TRAVAIL À FAIRE
(a) Dans le texte sur Daniel Darc, qui est présenté comme son récent biographe ?
(b) Recopiez le passage du texte sur Daniel Darc qui commence par « Dans la vie, Daniel » et va jusqu'à « ou des insoumis. ».
(c) Poursuivez, s'il vous plaît, le texte sur Daniel Darc à partir de l'endroit où il s'arrête.

TEXTE FOURNI

· · · · · · ·

Dans la vie, Daniel Darc, le rescapé, parle avec des mots qui se bousculent, cognent parfois. À voix basse. Il partage sa passion pour la littérature de la « beat generation », la mythologie rock et son expérience spirituelle. Sans détours. Toujours attentif. Presque raisonnable. Son récent biographe, Pierre Mikaïloff (Cherchez le garçon, Éd. Scali) parle d’une beauté « dangereuse » qui est le propre des visionnaires ou des insoumis.

· · · · · · ·

DONNÉES FOURNIES

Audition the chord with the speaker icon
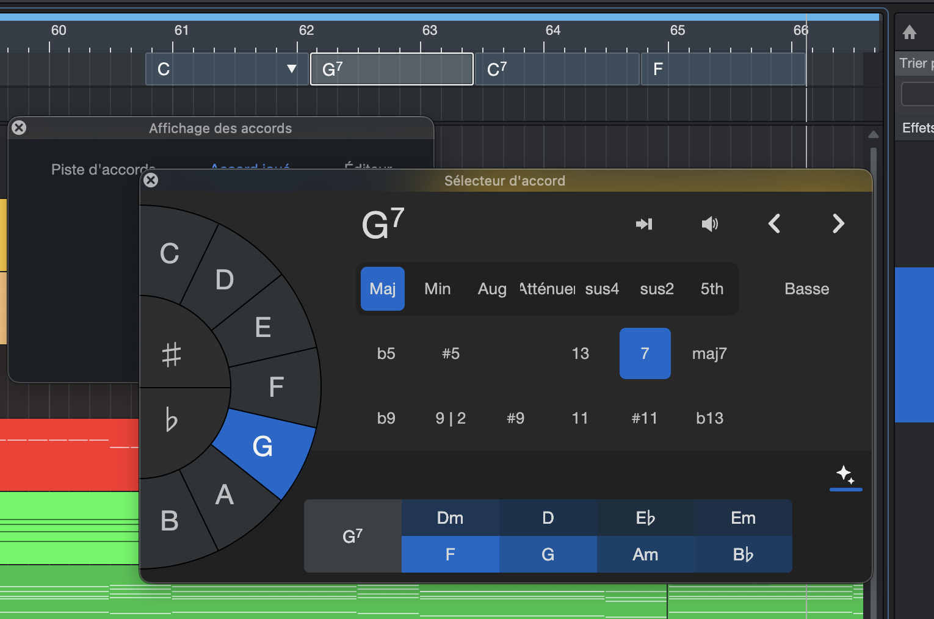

· · · · · · ·

RÉSULTATS DES TÂCHES
(a) Pierre Mikaïloff.

(b)
Dans la vie, Daniel Darc, le rescapé, parle avec des mots qui se bousculent, cognent parfois. À voix basse. Il partage sa passion pour la littérature de la « beat generation », la mythologie rock et son expérience spirituelle. Sans détours. Toujours attentif. Presque raisonnable. Son récent biographe, Pierre Mikaïloff (Cherchez le garçon, Éd. Scali) parle d’une beauté « dangereuse » qui est le propre des visionnaires ou des insoumis.

(c)
Ce n’est pas le parcours d’un enfant de chœur. On pourrait se contenter de compter ses tatouages comme autant de traces de toutes les secousses que Daniel Darc a subies ou provoquées. Et de ses ferveurs successives. Comme cette passion des arts martiaux. Mais le temps est devenu son principal aiguillon. Ses idoles – Dylan ou Keith Richards, le guitariste des Stones – ne sont plus de première jeunesse. Lui-même a été un jour surpris de lire dans un article qu’il était un « vétéran » du rock. « Je viens d’une époque où le rock était dangereux. Je suis de la première génération qui soit sortie vivante de la descente aux enfers et de la « solution » de drogues que certains avaient trouvée pour survivre », confie-t-il. Sa recherche radicale d’authenticité n’est pas passée inaperçue. Dans son public, certains témoignages lui font savoir que ses chansons ont sauvé des vies.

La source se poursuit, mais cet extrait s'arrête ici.